All in all, these results offer scant evidence in support of the
thesis that regional development disparities are due to
genetically-rooted differences in IQ. If the differences in
economic development were actually due to hereditary
differences in intelligence, the link between IQ and development should have been found in the past. But neither the
historical knowledge, nor the data offer support for this
hypothesis. The results are, rather, consistent with those
findings that indicate a link between socio-economic development and school achievements. In Italy, research shows how
the lower performance of Southern regions in PISA or INVALSI
assessments may be explained by socio-economic factors,
while the results of standardized intelligence tests do not
indicate significant differences in performance between children of the North or the South of Italy (D'Amico et al., 2012). In
synthesis, regional differences in school achievement tests, and
derived IQs, may be explained by differences in factors related
to socio-economic contexts, including educational quality and
opportunities.
It is possible to counter-argue that the poorer socio-cultural
conditions of Southern regions are not the cause, but the
consequence of lower average cognitive abilities of Southern
populations, genetically less intelligent than those of the
North (see, for example, Kanazawa, 2006b). But, although,
this argument may appear tautological or, at best, based on
indirect evidence, there is much direct scientific evidence on
the influence of environmental factors on school achievement
and IQs, both at individual and national levels.
If one looks back on Italian history, the thesis that the
North–South socio-economic divide is explained by genetic
differences in intelligence is not tenable.
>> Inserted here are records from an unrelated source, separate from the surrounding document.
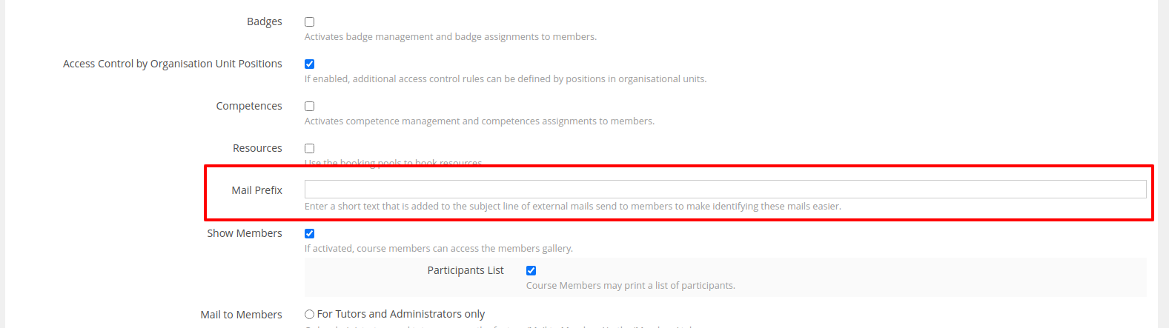Click the Badges field label

pyautogui.click(x=265, y=21)
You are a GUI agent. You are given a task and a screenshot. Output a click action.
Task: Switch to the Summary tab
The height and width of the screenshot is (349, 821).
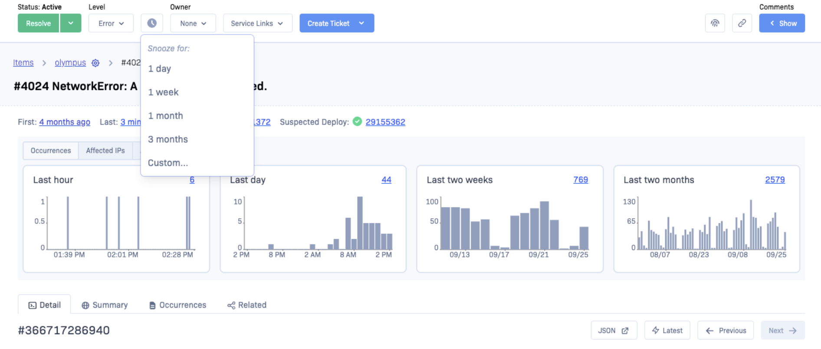105,305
In the past, in fact, the
South of Italy has been, at times, more advanced than the
North. During Roman antiquity, for example, or in the high
Middle Ages. The North and Centre were more advanced than
the South in the late Middle Ages. The economic decline of Italy,
from the 17th until the end of the 19th century, reduced
internal economic differences (Malanima, 2002). At the time of
political unification, in 1861, Italy was a relatively backward
country; the North–South differences in per capita GDP
were very modest, there were very small differences in some
indicators, such as life expectancy at birth or infant mortality,
while nutrition standards were higher in the South (Daniele &
Malanima, 2011b; Davis, 2006; Vecchi & Coppola, 2006).
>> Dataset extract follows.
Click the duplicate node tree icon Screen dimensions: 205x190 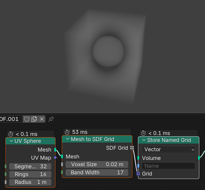tap(34, 119)
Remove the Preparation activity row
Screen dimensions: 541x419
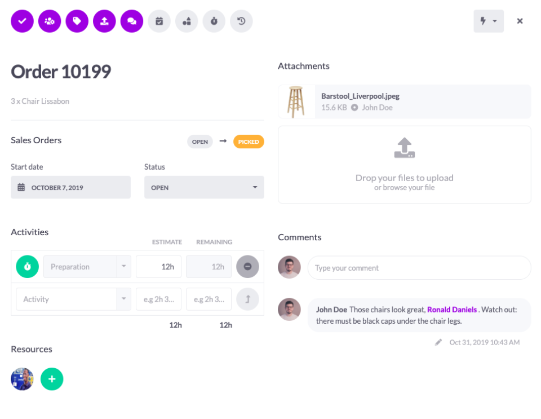click(247, 267)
Profound disparities, instead, existed in educational levels. At
the end of the 19th century, industrialisation involved the
North much more than the South (Ciccarelli & Fenoaltea, 2013),
consequently regional inequality increased. The North–South
disparity in average income passed from 20% on the eve of
World War I, to about 50% in 1951. Nowadays, per capita
income in the South is 57% of that of the Centre-North (Istat,
2013). As in other countries, the evolution of regional economic
inequality is, in Italy, strictly related to the process of the
geographic concentration of economic activities in the Northern regions (Daniele & Malanima, 2014).
From 1861 onward, Italian economic development has
been characterized by profound inequalities. Income and
education levels grew faster in the North with respect to the
South, while infant mortality diminished quickly in the more
developed regions. In particular, differences in education
have long persisted, exacerbating social and economic inequalities (Ballarino et al., 2014). Massive emigration from the South
contributed to worsen the divide, since emigration, in Italy like
elsewhere, was selective. As shown by a number of studies,
North–South differences in school achievements reflect the
historical imbalances between the two parts of Italy. For Italian
regions, education levels, measured by literacy rates and
average years of education, are strongly related to socioeconomic development, proxied by per capita income.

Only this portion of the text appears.